Directly connected deductions

Deductions "proximately and primarily" related to unrelated trade or business are considered directly connected to unrelated trade or business.

For example, hospitals may deduct a reasonable allocation for their overhead expense in connection with unrelated trade or business. (d) Many hospitals copy onto Form 990-T administrative and general (A&G) costs allocated to unrelated trade or business on their Medicare cost reports. The IRS challenges this practice because some A&G costs lack a "direct connection" to unrelated trade or business.

A&G costs, for example, may include costs to perform autopsies or to prepare Medicare cost reports. These costs do not result from unrelated business but from promoting community health, a tax-exempt function. The IRS will expect hospitals to justify deductions of A&G costs as overhead expenses.

The IRS also questions deducting Medicare capital-related costs as depreciation. Capital-related costs include:

* Medicare-defined "depreciation" of hospitals' fixed assets such as buildings; and

* Other costs associated with fixed assets used in patient care, such as insurance and rent. These costs are not the same as depreciation defined in Sections 167(a) and 168 of the IRC. (e)

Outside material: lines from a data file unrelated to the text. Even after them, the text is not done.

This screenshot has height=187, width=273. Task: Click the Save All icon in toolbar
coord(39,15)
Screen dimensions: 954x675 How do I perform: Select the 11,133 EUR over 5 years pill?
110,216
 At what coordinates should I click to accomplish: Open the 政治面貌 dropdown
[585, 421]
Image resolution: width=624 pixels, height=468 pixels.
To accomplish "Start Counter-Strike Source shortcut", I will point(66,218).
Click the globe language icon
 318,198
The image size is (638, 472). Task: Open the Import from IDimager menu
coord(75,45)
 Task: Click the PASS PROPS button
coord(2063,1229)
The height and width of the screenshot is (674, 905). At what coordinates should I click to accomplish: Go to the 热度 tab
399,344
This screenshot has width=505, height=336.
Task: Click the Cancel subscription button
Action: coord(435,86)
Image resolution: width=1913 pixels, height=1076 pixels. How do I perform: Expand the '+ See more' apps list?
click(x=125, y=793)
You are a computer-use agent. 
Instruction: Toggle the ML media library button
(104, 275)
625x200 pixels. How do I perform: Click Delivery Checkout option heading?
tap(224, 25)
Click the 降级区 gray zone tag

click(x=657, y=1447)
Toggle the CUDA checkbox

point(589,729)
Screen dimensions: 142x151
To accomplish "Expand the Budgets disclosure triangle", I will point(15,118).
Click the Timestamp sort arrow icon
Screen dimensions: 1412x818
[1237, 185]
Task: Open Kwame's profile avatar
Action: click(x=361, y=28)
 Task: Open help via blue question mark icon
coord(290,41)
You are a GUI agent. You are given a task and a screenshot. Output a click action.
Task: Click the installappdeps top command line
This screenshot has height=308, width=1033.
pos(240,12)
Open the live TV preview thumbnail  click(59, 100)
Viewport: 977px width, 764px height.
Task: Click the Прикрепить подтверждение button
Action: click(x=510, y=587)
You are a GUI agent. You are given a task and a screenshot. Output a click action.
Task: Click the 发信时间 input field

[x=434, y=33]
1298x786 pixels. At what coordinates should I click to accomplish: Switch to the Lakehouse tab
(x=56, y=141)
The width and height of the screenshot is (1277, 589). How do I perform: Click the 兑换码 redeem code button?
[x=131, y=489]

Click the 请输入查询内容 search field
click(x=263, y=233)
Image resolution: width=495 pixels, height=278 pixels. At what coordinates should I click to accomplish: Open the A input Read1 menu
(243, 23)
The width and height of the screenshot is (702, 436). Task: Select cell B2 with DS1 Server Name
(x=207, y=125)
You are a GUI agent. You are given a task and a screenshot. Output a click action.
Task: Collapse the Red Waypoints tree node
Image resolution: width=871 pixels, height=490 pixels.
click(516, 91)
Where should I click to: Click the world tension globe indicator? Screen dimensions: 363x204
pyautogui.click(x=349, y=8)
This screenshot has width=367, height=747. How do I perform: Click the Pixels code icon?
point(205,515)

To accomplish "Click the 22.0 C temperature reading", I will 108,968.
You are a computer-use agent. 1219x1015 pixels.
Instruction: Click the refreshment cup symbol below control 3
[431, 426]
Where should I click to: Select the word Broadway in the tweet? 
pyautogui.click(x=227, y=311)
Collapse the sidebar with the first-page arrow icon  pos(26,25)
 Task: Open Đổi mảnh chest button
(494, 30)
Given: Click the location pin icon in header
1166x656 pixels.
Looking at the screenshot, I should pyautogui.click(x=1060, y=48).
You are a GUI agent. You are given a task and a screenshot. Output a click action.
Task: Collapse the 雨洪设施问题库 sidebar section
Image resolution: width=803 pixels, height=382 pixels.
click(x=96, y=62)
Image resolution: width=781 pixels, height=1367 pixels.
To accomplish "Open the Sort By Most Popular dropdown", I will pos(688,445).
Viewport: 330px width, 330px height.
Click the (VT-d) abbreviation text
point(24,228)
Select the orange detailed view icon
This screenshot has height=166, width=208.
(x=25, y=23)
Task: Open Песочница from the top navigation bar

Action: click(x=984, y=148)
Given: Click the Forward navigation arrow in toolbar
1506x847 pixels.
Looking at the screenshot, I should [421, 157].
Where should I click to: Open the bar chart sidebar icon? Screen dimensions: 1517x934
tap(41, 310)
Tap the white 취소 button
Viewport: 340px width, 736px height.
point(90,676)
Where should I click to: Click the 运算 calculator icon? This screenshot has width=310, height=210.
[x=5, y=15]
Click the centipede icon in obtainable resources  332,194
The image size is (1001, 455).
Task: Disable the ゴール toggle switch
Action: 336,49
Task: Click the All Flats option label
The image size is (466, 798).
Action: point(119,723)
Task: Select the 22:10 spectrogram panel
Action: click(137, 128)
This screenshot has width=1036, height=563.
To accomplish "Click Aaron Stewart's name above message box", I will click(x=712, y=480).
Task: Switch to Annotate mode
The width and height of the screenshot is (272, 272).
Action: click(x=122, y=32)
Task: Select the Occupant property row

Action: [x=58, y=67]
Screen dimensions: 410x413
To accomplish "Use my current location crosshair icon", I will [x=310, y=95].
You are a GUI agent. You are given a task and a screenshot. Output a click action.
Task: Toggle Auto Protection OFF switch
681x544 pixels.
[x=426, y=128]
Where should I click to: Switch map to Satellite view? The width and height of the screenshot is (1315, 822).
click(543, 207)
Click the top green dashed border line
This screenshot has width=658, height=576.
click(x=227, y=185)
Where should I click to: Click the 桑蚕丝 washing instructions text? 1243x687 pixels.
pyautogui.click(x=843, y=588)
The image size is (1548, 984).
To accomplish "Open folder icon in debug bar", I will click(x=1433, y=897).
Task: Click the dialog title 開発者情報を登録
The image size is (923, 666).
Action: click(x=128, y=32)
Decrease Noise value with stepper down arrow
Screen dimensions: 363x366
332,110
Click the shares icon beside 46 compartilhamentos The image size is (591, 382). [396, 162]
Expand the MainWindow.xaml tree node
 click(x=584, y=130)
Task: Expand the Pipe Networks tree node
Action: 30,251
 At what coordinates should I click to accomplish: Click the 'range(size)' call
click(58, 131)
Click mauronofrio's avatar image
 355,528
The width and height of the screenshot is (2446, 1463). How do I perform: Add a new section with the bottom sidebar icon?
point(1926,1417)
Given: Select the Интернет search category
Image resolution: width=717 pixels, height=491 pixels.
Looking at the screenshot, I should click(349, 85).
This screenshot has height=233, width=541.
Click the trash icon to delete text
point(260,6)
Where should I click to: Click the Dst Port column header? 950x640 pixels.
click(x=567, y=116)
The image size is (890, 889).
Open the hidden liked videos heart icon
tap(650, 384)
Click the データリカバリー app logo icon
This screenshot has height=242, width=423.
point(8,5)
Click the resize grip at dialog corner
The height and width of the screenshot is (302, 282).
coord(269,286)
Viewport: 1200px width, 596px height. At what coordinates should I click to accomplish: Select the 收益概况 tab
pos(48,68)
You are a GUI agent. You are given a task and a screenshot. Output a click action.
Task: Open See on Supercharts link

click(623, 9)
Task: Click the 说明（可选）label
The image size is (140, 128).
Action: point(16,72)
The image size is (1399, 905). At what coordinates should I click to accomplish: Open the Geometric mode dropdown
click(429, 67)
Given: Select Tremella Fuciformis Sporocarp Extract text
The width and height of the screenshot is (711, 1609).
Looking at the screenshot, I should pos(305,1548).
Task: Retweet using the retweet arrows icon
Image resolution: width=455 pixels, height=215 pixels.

Capital-related costs involved in promoting community health are not deductions directly connected to unrelated trade or business.

Deductions reflecting income

Hospitals must report allowable, directly connected deductions in the correct taxable year. (f) They must use a method of income tax accounting that "clearly reflects income" from unrelated trades or businesses. Differences exist between accounting methods used for Medicare costs and those allowed for income tax purposes.